Can you believe I had to go alone? People had stuff to do. One family had a wedding...now seriously what's more important a family wedding or a day out quadding....with me 

There is a first for everything. Today was the first time I've ever gone alone. A few people on the highway took a double-take when they saw me driving the muddy quad home. No one really expects a "girl" to be doing that.

While out there I chatted with a few people, but never tagged along with anyone. It was fun doing the jumps and going through the water. It was sad riding past my favourite mud holes and not going in. I didn't want to risk getting stuck or worse...tipping it and not being able to get it up again.

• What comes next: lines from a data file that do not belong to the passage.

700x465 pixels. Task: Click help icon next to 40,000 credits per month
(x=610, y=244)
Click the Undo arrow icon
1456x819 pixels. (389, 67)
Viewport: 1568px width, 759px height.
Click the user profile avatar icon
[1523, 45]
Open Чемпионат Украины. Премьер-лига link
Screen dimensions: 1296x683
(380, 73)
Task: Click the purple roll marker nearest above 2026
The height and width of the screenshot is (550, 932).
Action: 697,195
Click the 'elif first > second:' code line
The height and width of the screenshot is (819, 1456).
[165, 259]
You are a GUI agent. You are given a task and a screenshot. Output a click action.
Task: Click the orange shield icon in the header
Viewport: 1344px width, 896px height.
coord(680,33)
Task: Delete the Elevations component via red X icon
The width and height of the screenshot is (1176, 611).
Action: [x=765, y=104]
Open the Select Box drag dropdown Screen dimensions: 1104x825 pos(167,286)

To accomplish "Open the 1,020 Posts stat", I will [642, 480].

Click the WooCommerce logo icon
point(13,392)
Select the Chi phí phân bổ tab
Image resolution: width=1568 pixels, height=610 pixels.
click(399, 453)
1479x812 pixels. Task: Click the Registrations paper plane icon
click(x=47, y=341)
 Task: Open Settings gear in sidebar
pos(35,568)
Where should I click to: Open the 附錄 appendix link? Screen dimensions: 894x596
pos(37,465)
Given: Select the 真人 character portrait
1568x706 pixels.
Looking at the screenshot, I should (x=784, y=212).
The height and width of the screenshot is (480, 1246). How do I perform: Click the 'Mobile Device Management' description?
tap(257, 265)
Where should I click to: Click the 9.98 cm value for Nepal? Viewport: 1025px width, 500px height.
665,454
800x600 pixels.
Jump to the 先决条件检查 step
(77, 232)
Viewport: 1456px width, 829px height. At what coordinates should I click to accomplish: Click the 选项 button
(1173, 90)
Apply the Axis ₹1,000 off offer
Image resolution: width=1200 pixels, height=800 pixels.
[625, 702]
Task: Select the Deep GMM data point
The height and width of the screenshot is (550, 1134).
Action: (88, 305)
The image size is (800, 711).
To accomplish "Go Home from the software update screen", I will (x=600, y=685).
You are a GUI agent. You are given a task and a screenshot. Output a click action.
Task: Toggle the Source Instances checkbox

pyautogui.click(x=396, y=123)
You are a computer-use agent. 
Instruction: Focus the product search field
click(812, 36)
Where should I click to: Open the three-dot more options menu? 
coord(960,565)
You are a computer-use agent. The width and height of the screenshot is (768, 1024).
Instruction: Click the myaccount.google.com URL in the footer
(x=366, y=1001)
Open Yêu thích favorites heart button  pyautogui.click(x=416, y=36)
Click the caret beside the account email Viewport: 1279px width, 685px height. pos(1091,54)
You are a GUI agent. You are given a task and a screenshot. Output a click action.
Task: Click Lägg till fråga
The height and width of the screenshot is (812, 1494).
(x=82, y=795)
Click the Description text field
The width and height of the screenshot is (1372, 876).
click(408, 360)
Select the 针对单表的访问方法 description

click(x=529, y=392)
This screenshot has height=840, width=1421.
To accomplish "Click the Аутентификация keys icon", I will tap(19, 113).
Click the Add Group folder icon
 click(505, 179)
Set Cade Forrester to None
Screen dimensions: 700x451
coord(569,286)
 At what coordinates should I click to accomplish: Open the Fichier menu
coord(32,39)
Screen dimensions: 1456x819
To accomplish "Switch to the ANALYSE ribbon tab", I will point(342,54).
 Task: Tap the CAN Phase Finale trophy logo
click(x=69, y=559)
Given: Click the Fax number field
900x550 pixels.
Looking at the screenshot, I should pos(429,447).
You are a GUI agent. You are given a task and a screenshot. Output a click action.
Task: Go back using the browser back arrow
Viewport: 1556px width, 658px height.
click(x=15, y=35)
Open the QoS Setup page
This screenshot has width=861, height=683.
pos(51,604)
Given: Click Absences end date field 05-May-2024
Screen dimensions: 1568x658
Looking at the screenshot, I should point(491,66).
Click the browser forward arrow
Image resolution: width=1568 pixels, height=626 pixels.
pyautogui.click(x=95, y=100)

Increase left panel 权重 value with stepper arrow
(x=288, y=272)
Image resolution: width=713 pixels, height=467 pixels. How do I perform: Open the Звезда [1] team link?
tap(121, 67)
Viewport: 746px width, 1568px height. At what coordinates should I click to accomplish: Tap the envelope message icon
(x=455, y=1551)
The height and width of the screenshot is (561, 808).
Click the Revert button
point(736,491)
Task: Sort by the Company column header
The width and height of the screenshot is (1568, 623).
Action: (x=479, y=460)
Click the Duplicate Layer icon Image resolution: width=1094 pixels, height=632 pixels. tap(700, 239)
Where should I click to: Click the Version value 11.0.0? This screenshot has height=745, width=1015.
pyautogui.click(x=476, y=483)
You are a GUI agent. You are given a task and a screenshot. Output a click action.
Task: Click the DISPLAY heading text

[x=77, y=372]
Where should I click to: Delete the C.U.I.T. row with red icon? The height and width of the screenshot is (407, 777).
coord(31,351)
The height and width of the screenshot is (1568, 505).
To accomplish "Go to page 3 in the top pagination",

All in all it was a fun day!

I'll keep bugging my friends. One of these days I'll be back in the mud and will post more pictures or videos.


----------



## BigIzzy (May 24, 2009)

just saw your post now d, if my machine was all together I would have been up for it tomorrow, next time


----------



## Big D (Jun 23, 2009)

I'll keep you in mind next time I'm itching to go. I promise to give you a couple of days notice. 

D


----------